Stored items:
⁂
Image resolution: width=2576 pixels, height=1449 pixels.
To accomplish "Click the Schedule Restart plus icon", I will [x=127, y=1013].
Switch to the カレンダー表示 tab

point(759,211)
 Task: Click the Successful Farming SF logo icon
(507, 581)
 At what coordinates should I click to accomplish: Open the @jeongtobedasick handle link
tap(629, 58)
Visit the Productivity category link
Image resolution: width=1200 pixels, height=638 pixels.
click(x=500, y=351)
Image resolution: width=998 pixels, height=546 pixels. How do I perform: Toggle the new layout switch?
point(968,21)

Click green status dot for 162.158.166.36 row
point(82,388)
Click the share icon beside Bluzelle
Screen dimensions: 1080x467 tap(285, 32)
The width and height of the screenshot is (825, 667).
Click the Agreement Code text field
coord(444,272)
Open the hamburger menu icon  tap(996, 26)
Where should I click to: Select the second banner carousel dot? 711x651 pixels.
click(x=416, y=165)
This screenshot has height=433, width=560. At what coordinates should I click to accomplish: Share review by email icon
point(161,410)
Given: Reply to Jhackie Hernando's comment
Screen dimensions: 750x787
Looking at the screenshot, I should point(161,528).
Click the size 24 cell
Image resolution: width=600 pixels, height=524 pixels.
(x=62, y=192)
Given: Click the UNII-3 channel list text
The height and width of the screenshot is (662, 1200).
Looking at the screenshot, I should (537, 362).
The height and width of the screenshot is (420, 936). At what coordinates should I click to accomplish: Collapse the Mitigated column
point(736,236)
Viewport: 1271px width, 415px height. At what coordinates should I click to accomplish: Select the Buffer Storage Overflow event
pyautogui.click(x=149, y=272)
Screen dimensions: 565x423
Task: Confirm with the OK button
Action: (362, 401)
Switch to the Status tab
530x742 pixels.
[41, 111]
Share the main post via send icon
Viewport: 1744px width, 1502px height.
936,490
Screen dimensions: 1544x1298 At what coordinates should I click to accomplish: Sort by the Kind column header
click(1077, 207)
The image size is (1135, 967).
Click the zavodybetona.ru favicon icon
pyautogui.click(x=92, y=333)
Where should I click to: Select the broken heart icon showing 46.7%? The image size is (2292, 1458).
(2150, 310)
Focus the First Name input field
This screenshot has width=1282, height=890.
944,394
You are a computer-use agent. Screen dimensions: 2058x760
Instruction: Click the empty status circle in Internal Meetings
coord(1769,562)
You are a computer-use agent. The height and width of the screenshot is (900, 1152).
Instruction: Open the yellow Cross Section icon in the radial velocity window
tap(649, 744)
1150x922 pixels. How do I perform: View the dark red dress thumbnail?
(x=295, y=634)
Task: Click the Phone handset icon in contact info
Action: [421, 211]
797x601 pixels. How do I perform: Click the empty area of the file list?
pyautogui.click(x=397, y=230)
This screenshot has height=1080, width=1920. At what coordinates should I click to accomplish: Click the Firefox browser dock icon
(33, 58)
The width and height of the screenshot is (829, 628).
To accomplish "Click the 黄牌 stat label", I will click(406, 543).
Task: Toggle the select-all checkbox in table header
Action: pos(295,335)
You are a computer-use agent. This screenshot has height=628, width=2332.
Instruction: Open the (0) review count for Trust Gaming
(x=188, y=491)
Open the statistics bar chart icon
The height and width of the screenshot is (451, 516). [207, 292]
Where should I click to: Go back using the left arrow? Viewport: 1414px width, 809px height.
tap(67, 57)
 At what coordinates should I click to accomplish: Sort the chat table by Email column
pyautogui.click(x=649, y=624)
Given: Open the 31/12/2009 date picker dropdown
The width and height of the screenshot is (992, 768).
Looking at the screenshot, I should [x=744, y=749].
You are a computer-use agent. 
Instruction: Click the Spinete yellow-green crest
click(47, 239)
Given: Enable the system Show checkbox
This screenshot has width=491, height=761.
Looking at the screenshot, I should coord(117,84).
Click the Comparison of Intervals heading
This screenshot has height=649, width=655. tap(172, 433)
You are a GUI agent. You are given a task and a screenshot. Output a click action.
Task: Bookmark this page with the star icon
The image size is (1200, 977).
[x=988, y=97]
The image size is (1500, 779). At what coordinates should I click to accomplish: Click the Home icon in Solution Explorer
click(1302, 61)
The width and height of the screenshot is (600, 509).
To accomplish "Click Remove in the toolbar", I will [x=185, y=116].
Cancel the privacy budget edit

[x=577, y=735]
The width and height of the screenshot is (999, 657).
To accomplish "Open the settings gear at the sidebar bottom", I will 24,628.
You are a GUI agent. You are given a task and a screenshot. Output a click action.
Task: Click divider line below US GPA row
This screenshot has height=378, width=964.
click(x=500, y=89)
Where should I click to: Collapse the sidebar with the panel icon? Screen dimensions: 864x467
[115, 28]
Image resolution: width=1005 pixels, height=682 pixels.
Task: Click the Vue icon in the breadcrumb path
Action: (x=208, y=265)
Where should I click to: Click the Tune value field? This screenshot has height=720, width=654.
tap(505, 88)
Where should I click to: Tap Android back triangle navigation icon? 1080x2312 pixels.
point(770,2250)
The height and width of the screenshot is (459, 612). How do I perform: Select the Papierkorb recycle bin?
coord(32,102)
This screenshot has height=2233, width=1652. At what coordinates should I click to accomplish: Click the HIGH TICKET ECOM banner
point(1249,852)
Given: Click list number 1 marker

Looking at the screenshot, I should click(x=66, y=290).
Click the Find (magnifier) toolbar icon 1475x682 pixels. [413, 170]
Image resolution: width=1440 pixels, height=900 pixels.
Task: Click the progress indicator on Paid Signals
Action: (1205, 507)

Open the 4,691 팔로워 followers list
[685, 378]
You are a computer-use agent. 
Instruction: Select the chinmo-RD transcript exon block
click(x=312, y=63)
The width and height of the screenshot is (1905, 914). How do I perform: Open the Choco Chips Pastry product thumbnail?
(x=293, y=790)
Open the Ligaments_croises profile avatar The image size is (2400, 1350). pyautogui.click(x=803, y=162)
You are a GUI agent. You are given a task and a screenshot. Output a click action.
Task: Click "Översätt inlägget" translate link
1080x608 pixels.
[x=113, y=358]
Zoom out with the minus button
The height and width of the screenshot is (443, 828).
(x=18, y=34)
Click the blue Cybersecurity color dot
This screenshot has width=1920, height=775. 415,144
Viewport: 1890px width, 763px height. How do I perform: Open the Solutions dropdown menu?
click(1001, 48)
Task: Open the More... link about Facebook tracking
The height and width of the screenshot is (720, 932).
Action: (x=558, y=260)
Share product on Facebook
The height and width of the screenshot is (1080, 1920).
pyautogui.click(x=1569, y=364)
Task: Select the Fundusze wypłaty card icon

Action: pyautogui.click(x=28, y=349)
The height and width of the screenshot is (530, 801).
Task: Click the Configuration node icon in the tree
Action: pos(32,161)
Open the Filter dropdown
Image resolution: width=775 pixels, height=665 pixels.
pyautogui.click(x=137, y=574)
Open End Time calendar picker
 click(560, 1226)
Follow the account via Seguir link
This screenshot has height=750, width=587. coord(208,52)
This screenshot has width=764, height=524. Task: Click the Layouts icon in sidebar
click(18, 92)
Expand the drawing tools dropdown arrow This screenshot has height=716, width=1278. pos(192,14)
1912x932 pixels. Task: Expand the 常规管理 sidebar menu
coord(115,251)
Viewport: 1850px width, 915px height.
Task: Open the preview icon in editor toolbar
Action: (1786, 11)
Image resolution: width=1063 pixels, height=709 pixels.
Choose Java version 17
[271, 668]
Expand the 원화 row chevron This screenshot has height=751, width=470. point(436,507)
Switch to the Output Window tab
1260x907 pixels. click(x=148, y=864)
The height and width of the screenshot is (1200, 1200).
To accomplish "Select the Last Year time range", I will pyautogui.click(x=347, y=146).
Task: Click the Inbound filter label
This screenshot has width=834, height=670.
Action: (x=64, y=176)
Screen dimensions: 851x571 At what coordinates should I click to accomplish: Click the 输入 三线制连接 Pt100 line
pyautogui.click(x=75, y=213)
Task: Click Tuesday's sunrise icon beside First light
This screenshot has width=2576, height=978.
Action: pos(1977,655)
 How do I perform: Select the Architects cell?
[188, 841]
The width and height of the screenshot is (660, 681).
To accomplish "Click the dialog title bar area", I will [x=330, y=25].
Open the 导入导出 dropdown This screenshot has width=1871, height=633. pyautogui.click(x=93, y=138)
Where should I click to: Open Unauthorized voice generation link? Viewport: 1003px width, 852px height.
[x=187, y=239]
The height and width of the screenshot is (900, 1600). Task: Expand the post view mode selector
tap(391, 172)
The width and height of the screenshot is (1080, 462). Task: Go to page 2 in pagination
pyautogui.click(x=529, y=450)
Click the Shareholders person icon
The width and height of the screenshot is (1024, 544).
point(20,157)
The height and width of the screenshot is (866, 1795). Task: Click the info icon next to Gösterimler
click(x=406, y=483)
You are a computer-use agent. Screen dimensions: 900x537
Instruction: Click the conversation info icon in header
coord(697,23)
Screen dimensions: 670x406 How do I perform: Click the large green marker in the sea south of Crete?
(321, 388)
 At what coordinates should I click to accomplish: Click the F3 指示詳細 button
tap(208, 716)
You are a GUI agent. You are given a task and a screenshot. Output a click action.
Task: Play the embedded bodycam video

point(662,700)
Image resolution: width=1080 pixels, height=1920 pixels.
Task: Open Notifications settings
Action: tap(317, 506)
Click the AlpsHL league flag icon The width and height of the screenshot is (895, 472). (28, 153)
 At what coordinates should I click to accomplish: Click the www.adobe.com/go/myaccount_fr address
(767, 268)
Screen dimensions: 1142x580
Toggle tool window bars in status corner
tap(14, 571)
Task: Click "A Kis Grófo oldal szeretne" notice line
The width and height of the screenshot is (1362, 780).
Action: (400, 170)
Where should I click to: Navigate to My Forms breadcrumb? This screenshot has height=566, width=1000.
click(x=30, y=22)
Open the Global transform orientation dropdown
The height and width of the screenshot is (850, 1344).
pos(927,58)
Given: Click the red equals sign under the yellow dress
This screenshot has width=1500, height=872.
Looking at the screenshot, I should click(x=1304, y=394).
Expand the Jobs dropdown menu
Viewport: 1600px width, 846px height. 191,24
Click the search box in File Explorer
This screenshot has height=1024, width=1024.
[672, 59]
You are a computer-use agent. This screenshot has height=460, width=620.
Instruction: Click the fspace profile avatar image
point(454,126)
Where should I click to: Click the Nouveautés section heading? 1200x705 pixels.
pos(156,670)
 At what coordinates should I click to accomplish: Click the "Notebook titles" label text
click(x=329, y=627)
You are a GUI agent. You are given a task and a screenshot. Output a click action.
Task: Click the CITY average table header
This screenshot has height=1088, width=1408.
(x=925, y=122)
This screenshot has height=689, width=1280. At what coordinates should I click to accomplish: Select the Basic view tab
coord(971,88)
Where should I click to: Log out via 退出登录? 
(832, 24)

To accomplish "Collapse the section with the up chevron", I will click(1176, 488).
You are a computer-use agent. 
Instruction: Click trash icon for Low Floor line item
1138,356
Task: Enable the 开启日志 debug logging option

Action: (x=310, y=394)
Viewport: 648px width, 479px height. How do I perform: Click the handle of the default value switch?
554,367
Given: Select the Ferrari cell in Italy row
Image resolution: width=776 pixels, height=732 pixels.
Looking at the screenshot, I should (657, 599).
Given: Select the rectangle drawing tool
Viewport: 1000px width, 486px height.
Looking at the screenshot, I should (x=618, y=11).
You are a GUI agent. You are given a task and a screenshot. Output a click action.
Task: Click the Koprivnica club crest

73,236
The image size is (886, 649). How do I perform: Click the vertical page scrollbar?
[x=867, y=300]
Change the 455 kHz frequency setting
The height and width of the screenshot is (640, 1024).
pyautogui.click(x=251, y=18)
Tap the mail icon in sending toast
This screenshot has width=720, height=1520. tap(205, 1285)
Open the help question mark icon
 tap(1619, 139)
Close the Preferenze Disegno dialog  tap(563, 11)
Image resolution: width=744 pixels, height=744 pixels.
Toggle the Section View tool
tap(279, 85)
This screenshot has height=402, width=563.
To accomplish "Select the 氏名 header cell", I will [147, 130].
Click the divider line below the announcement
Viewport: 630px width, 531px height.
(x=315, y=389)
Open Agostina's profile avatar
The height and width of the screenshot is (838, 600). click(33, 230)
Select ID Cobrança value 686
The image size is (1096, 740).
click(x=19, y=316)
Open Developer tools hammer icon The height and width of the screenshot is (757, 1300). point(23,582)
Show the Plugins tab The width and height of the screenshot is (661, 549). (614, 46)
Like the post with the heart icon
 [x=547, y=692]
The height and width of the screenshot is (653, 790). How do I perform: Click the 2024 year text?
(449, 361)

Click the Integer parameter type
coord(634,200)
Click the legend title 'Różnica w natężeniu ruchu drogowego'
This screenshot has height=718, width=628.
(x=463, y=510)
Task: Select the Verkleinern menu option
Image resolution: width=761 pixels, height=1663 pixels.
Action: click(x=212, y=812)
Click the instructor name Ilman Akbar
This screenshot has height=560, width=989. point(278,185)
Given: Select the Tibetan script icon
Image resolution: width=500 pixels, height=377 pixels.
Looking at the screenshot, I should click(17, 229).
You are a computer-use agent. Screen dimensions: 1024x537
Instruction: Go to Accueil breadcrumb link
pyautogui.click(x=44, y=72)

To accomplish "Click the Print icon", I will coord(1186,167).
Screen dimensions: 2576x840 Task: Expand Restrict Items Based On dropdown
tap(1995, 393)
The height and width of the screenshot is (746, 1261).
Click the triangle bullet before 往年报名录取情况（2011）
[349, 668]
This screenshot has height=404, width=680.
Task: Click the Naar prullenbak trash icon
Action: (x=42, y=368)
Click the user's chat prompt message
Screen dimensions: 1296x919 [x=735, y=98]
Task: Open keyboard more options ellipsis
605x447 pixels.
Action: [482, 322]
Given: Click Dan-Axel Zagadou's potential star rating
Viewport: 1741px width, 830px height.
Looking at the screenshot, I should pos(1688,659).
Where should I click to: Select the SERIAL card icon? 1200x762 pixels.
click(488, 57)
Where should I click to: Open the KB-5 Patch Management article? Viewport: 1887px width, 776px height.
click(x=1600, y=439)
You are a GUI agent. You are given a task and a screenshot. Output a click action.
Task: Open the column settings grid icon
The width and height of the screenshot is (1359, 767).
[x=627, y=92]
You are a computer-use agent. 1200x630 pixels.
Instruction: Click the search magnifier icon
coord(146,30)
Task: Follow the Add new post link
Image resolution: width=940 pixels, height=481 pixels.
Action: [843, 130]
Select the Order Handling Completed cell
⁂
● **REQUIRED WORK**:
What should come out is the exact run of lines from the one holding "Click the triangle" through the end of the records above, and nothing besides.

● **ANSWER BOX**:
Click the triangle bullet before 往年报名录取情况（2011）
[349, 668]
This screenshot has height=404, width=680.
Task: Click the Naar prullenbak trash icon
Action: (x=42, y=368)
Click the user's chat prompt message
Screen dimensions: 1296x919 [x=735, y=98]
Task: Open keyboard more options ellipsis
605x447 pixels.
Action: [482, 322]
Given: Click Dan-Axel Zagadou's potential star rating
Viewport: 1741px width, 830px height.
Looking at the screenshot, I should pos(1688,659).
Where should I click to: Select the SERIAL card icon? 1200x762 pixels.
click(488, 57)
Where should I click to: Open the KB-5 Patch Management article? Viewport: 1887px width, 776px height.
click(x=1600, y=439)
You are a GUI agent. You are given a task and a screenshot. Output a click action.
Task: Open the column settings grid icon
The width and height of the screenshot is (1359, 767).
[x=627, y=92]
You are a computer-use agent. 1200x630 pixels.
Instruction: Click the search magnifier icon
coord(146,30)
Task: Follow the Add new post link
Image resolution: width=940 pixels, height=481 pixels.
Action: [843, 130]
Select the Order Handling Completed cell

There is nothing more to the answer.